Circulating endogenous digitalis-like factor(s) (EDLF) in man is derived from the adrenals and its secretion is ACTH-dependent.

Adrenal origin and ACTH-dependent secretion of endogenous digitalis-like factor(s) (EDLF) was investigated. Twelve normal weight normotensive subjects (normal group) and 10 patients with Addison's disease (Addison group) were subjected to prolonged ACTH stimulation with 1 mg tetracosactin-depot im. Blood sampling was at 0 and 240 min. Digitalis-like reactivity was monitored in plasma extracts (combined organic solvent solid phase method) by digoxin and ouabain radioimmunoassay (RIAD and RIAO, respectively). 3H-ouabain concentration on erythrocytes (OBS) was also determined. Na+, K+-ATPase inhibition by normal plasma extract was tested by measuring Vmax and Km of 86Rb+-transport into human erythrocytes. In the normal group basal median plasma concentrations RIAD (0.07 nmol/l) and RIAO (0.89 nmol/l) increased significantly after ACTH administration (median 0.31 and 1.83, respectively; Wilcoxon, p<0.01). In contrast, in the Addison group no plasma RIAD and RIAO reactivity was detected before or after ACTH administration with minor exceptions.
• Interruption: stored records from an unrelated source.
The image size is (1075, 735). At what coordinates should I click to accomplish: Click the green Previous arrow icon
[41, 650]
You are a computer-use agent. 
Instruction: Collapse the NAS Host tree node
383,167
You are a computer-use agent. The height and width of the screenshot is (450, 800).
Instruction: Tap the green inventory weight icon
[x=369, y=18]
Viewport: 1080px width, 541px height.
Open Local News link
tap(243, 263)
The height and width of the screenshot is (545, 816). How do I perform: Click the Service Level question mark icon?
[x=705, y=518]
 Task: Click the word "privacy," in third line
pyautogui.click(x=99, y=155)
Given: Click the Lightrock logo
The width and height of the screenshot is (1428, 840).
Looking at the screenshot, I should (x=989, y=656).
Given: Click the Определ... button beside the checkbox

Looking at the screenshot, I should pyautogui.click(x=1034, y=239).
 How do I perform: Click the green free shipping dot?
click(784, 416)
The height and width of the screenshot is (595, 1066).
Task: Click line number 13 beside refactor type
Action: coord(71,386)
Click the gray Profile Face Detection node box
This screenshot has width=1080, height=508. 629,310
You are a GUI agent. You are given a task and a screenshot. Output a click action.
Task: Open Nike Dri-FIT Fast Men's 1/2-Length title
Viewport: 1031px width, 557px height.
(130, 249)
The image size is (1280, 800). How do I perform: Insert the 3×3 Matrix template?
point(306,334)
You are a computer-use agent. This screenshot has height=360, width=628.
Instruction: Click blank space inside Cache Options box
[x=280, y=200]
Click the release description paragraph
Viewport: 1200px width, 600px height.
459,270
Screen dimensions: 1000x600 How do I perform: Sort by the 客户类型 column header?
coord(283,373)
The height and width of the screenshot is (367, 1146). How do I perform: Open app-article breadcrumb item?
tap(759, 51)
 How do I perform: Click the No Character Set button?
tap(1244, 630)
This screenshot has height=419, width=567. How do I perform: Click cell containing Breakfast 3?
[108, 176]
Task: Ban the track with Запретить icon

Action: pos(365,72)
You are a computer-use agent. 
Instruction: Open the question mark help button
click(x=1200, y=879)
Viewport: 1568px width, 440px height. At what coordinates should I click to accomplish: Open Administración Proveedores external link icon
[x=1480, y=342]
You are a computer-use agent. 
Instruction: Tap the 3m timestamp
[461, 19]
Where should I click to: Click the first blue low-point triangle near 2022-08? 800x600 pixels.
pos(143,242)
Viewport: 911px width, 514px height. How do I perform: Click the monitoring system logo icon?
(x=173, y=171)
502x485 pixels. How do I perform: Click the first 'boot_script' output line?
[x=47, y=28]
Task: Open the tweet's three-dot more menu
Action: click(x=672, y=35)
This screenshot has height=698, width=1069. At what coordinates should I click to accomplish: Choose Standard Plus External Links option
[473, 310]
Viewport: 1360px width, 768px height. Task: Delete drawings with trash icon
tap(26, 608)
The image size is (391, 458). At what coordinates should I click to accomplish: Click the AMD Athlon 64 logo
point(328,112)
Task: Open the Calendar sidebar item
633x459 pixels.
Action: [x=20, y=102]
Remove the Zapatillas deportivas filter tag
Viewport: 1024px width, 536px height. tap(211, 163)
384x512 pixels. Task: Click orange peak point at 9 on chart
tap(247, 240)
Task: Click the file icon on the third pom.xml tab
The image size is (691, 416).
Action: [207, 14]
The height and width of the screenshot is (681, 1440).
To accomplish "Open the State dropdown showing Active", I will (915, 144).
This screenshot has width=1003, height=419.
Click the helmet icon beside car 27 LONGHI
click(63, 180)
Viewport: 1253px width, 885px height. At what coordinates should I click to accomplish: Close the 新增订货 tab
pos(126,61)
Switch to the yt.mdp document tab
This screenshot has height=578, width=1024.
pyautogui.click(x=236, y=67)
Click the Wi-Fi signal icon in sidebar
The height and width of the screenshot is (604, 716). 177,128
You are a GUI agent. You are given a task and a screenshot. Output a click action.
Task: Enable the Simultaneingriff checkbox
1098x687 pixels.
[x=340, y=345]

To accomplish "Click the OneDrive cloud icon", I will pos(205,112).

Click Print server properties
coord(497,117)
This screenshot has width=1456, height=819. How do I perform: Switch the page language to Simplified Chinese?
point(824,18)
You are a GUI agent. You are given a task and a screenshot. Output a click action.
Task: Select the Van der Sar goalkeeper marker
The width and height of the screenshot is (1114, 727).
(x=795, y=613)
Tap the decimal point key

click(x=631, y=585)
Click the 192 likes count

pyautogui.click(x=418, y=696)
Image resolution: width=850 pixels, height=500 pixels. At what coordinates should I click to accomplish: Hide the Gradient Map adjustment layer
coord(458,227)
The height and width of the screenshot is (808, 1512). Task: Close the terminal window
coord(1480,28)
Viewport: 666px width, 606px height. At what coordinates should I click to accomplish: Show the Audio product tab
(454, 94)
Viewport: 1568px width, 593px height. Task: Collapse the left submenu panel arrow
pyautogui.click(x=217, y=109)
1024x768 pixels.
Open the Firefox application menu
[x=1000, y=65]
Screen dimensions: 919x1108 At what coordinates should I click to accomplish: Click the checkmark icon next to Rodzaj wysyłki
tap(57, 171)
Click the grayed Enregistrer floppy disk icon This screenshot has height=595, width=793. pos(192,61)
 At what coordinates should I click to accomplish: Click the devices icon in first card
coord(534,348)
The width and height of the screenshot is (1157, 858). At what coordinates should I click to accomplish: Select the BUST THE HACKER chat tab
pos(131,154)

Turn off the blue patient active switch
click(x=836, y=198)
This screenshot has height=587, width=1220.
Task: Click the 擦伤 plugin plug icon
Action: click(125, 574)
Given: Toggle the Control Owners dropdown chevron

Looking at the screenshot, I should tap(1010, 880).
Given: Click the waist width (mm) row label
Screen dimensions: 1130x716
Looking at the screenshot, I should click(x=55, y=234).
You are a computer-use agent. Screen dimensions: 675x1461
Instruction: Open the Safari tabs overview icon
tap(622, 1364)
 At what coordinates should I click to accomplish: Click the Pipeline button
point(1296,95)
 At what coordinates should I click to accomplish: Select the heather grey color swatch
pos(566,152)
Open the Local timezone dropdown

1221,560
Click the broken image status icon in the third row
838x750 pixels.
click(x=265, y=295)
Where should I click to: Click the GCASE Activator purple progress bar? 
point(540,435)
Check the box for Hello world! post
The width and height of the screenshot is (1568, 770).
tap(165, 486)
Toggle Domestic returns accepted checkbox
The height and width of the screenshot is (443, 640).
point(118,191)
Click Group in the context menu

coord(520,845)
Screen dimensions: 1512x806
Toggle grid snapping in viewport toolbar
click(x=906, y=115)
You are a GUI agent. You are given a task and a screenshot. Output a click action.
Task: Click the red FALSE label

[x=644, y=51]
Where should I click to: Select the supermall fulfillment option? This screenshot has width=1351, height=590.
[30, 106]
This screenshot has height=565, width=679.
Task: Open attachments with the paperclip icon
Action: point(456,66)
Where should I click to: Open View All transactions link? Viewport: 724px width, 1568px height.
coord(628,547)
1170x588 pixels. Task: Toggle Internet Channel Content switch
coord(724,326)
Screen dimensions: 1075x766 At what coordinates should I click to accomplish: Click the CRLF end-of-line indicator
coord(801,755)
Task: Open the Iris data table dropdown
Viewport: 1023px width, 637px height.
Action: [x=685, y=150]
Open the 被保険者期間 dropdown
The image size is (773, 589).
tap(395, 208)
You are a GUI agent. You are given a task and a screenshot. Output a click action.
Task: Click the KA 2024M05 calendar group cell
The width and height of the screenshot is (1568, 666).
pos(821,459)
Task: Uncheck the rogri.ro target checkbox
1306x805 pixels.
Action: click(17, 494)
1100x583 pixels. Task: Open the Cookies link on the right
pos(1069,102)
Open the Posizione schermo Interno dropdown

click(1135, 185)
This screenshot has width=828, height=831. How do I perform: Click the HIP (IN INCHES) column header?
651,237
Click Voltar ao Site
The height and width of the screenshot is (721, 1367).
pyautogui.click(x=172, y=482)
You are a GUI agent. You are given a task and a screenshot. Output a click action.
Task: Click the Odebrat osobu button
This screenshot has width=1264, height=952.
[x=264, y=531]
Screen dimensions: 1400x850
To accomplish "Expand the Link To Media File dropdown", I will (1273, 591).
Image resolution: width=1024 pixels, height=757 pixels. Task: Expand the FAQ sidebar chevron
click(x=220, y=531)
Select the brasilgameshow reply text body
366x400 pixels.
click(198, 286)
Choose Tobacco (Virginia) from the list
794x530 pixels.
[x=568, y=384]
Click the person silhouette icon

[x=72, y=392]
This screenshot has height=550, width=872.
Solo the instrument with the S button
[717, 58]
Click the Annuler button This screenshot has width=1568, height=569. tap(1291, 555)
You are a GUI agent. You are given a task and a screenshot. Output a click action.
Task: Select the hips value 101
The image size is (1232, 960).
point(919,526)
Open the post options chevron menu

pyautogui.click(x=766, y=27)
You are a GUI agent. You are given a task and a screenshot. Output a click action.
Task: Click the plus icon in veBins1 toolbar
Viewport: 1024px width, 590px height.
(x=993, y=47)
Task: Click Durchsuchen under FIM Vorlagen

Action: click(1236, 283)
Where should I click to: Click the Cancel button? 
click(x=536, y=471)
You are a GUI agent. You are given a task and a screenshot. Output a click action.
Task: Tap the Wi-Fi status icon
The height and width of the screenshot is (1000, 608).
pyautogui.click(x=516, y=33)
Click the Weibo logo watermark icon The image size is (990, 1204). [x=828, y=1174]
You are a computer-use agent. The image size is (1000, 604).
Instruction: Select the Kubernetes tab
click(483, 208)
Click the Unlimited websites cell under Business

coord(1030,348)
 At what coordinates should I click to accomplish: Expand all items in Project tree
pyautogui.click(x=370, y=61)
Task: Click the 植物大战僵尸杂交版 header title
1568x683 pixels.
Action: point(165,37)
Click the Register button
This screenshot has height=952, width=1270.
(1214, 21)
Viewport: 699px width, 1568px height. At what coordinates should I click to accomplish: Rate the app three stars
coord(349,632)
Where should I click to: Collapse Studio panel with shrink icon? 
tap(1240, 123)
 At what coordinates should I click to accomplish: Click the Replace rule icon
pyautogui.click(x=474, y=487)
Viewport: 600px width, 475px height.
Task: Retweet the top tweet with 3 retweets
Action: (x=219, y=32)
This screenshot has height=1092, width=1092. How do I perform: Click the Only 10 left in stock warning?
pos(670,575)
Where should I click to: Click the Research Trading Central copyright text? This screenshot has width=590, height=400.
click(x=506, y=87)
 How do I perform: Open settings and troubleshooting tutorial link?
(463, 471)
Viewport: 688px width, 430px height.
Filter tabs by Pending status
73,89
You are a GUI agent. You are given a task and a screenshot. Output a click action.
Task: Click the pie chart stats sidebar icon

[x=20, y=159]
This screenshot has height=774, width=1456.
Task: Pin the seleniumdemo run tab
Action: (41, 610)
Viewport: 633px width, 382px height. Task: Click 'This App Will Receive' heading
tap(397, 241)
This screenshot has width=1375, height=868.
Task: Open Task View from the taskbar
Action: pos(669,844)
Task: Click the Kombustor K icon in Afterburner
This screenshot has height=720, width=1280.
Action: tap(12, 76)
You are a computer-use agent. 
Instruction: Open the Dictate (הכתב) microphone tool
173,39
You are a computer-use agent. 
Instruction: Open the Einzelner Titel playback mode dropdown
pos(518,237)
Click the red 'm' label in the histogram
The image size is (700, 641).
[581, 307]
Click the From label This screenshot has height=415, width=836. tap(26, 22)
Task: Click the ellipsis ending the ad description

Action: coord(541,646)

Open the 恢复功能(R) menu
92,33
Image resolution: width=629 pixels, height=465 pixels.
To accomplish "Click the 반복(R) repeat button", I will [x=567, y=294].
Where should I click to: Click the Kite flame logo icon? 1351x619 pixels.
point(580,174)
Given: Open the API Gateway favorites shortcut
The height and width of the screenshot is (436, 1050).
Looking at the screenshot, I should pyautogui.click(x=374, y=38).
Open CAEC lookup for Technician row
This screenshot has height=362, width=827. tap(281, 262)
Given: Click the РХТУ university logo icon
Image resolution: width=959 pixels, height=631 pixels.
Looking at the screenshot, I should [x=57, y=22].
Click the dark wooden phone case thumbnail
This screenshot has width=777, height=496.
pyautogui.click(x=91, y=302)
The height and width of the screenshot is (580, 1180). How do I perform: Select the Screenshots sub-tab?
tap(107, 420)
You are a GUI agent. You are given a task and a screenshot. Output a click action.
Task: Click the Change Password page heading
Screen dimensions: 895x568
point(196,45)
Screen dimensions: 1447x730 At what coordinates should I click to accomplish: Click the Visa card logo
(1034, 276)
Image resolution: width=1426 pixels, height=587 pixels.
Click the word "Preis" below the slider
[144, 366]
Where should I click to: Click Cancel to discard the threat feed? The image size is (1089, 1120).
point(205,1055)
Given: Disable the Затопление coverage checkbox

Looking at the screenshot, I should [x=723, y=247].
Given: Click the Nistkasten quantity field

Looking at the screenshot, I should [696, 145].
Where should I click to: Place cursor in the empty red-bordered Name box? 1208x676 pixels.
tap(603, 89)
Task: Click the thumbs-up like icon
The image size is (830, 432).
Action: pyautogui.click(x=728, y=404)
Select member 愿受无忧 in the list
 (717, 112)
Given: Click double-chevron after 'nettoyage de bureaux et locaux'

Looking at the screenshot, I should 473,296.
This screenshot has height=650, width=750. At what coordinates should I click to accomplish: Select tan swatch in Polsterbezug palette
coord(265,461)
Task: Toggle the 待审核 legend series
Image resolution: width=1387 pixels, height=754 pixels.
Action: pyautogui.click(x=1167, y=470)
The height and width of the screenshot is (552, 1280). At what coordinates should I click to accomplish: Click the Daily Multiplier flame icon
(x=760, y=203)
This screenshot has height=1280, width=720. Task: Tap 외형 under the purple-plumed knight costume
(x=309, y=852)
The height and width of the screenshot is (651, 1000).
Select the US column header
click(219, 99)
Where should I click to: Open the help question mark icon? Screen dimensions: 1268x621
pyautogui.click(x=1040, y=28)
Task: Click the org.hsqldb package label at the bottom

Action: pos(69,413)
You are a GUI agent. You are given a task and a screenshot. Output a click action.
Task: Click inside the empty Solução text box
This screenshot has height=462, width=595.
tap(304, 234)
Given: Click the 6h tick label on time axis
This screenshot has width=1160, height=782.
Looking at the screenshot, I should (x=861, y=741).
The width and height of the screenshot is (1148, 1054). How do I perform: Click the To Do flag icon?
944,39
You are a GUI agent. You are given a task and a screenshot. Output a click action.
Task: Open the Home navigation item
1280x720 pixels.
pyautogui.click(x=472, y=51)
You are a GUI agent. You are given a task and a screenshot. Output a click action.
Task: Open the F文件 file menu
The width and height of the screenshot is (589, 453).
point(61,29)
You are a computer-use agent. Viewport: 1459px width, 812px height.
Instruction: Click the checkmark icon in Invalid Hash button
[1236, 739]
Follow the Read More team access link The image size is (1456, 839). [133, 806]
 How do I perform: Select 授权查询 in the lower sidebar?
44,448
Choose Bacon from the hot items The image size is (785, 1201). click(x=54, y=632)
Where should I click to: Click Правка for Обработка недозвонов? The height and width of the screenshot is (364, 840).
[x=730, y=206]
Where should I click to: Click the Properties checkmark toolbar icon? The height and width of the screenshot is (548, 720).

The OBS remained unchanged in the Addison group at 0 and 240 min; in the normal group there was a significant decline at 240 min (Wilcoxon, p<0.05) implying increase in circulating EDLF after ACTH stimulation. In the 86Rb+-transport experiments, 2 nmol/l ouabain or 2 nmol/l plasma-extracted ouabain reactivity both significantly impaired substrate affinity equally increasing Km without affecting Vmax. In men, the adrenals may produce and secrete EDLF, whose secretion appears to be ACTH-dependent.